KEY WORDS: chitosan, drug delivery system, nanoparticles, PLGA, versatility
INTRODUCTION
Drug delivery systems using biodegradable and biocompatible polymer poly(lactide-co-glycolide) (PLGA) have attracted increasing attention as these systems can provide a sustained and controlled drug release and reduce side effects (1). Furthermore, PLGA will be degraded into nontoxic substance and the breakdown products like lactic acid and glycolic acid are hydrophilic, diffusible, and rapidly metabolized in the human body (2). However, PLGA-based drug delivery systems are difficult to achieve functionalities such as passive targeting and active targeting because there is a deficiency of functional groups on PLGA surface. The conventional PLGA surface makes it challenging to achieve the cell affinity and immobilization of cell-targeting molecules. Therefore, decorating surface of PLGA-based drug carriers is essential for getting best ability of the system.
Drug delivery carriers with a versatile surface can improve the effectiveness of the systems. Recent studies have shown that polymeric material PLGA is a suitable vehicle that can incorporate various chemotherapeutic agents and deliver them to tumors (1,3). One of the only few drawbacks related to PLGA-based drug delivery system is the difficulty to have the targeting effects, either the passive or active ones (4), largely caused by the barren PLGA polymeric surfaces. The whole PLGA polymer chains and repeating units are mainly composed of ester groups whose activity is very low and hard to react with other functional groups. Although the uncapped PLGA with free carboxyl (COOH) termini was widely adopted, no obvious improvement in PLGA activity performance has been found (5).
Gas plasma or plasma polymerization has been used to modify and functionalize PLGA surfaces (6–8).
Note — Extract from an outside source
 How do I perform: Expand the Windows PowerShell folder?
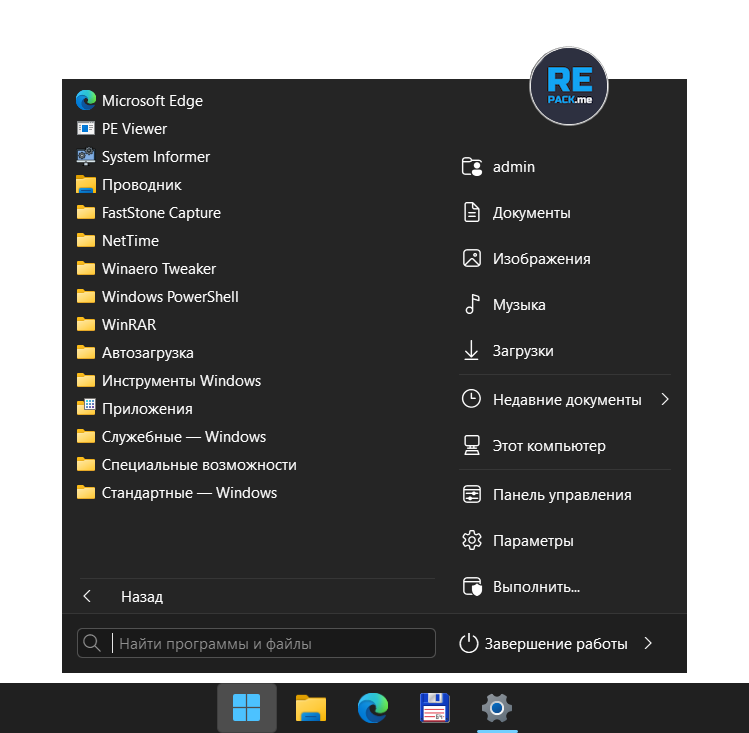(x=169, y=297)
The retention of plasma generated functional groups on PLGA surface appears quite weak (9,10), thus making it hard to have targeting molecule conjugation. Bifunctional poly(ethylene glycol) (PEG) (amine group (NH2)-PEG-NH2, Mw of PEG 3–5 k) has also been used as biolinker between PLGA and active targeting molecule (11–13), involving multistep reactions. But there is limited functional group for the targeting molecule to attach on as one PLGA polymer chain can only get one reactive NH2 from the biolinker bifunctional PEG. This greatly affects the properties of PLGA surface and its following reaction with targeting molecules.
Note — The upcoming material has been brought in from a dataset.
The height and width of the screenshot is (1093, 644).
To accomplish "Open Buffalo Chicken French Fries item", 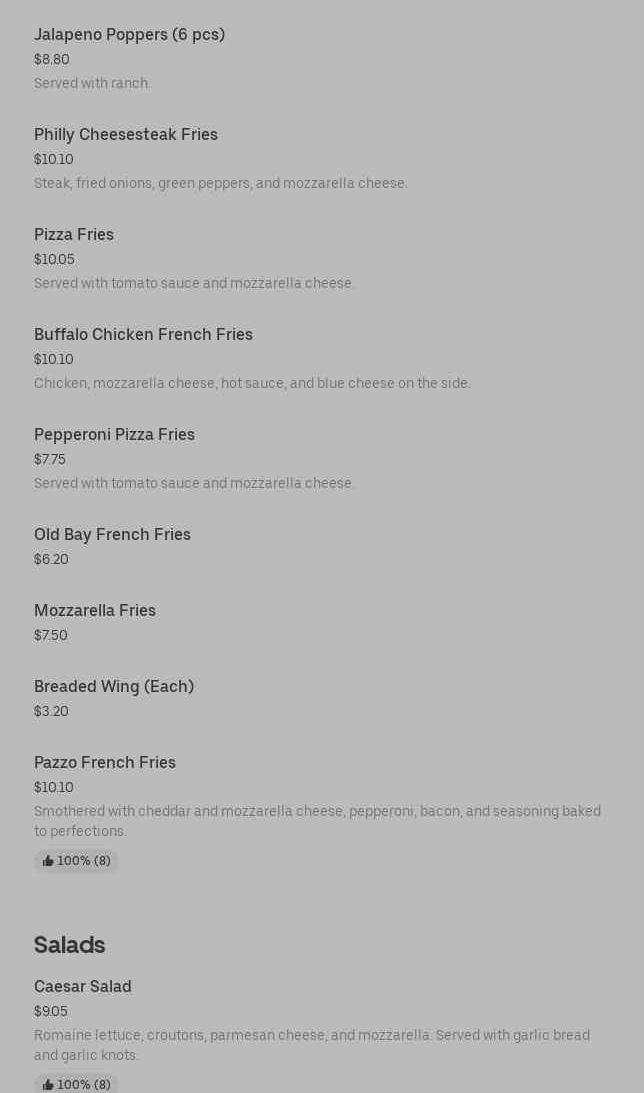I will [x=143, y=335].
Chitosan (CS), a naturally occurring linear polysaccharide and amino polysaccharide (poly 1, 4-day-glucoamine), is biodegradable and biocompatible (14). It can be found in the shells of crustacea, the cuticles of insects, and cell walls of some fungi. The repetitive amine groups in chitosan polymer backbone can easily react with other chemical reagents. Chitosan and its derivatives have been widely used in biomedical engineering and formulation of drug delivery systems (15). Chitosan has been formulated into microspheres, tablets, and membranes (16,17) as drug delivery carriers. As chitosan can form films easily, it was used to coat the microspheres including poly(lactic acid)–poly(caprolactone) blend. The prepared microspheres exhibited a very high potential for the targeted delivery of therapeutic agents to treat restenosis (18). Moreover, some chitosan derivatives like lactosaminated and galactosylated ones were used to conjugate with drugs (19).
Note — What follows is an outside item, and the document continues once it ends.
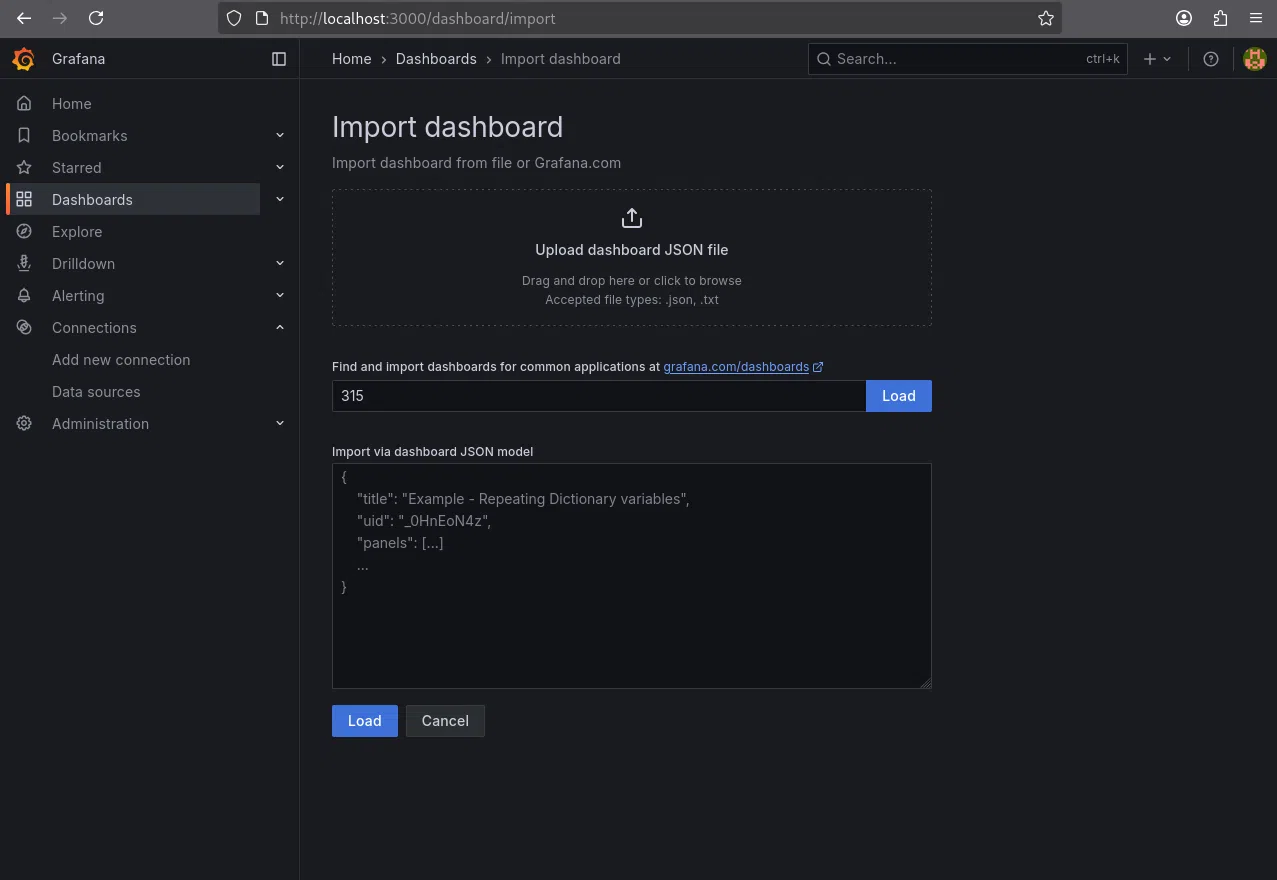
Task: Expand the Bookmarks section chevron
Action: pyautogui.click(x=280, y=136)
Therefore, the purpose of this study was to functionalize the surface of PLGA-based drug delivery carriers with chitosan to exhibit versatility, as chitosan has a very high positive zeta potential. This property enables chitosan to have in vitro cytotoxicity against different kinds of human cancer cell lines. There are repeating amine (NH2) units in the chitosan polymer chains, which makes PLGA surface more easily to involve into chemical reactions. Chitosan was used to modify PLGA nanoparticle surface using physical adsorption and chemical binding methods. Change of surface charge and surface composition was tested by zeta potential, FTIR, and X-ray photoelectron spectroscopy (XPS). Drug release profiles were also tested to examine the effect of chitosan modification.
MATERIALS AND METHODS
Materials
PLGA-COOH with a lactide to glycolide ratio of 50/50 and an average molecular weight of 15 k was purchased from Ji’nan Daigang Biological Co. Ltd (Shandong, China). CS (medium viscosity; deacetylation degree, >84%) was purchased from Zhanjiang Xinmao Chemical & Glass Company (Zhanjiang, China). The 5-fluorouracil (5-FU), methylene chloride (DCM), and polyvinyl alcohol (PVA) with 86.7–88.7% hydrolysis degree and molecular mass 31 k were ordered from Sigma Chemical Co, USA. All chemicals were analytical grade and used without further purification.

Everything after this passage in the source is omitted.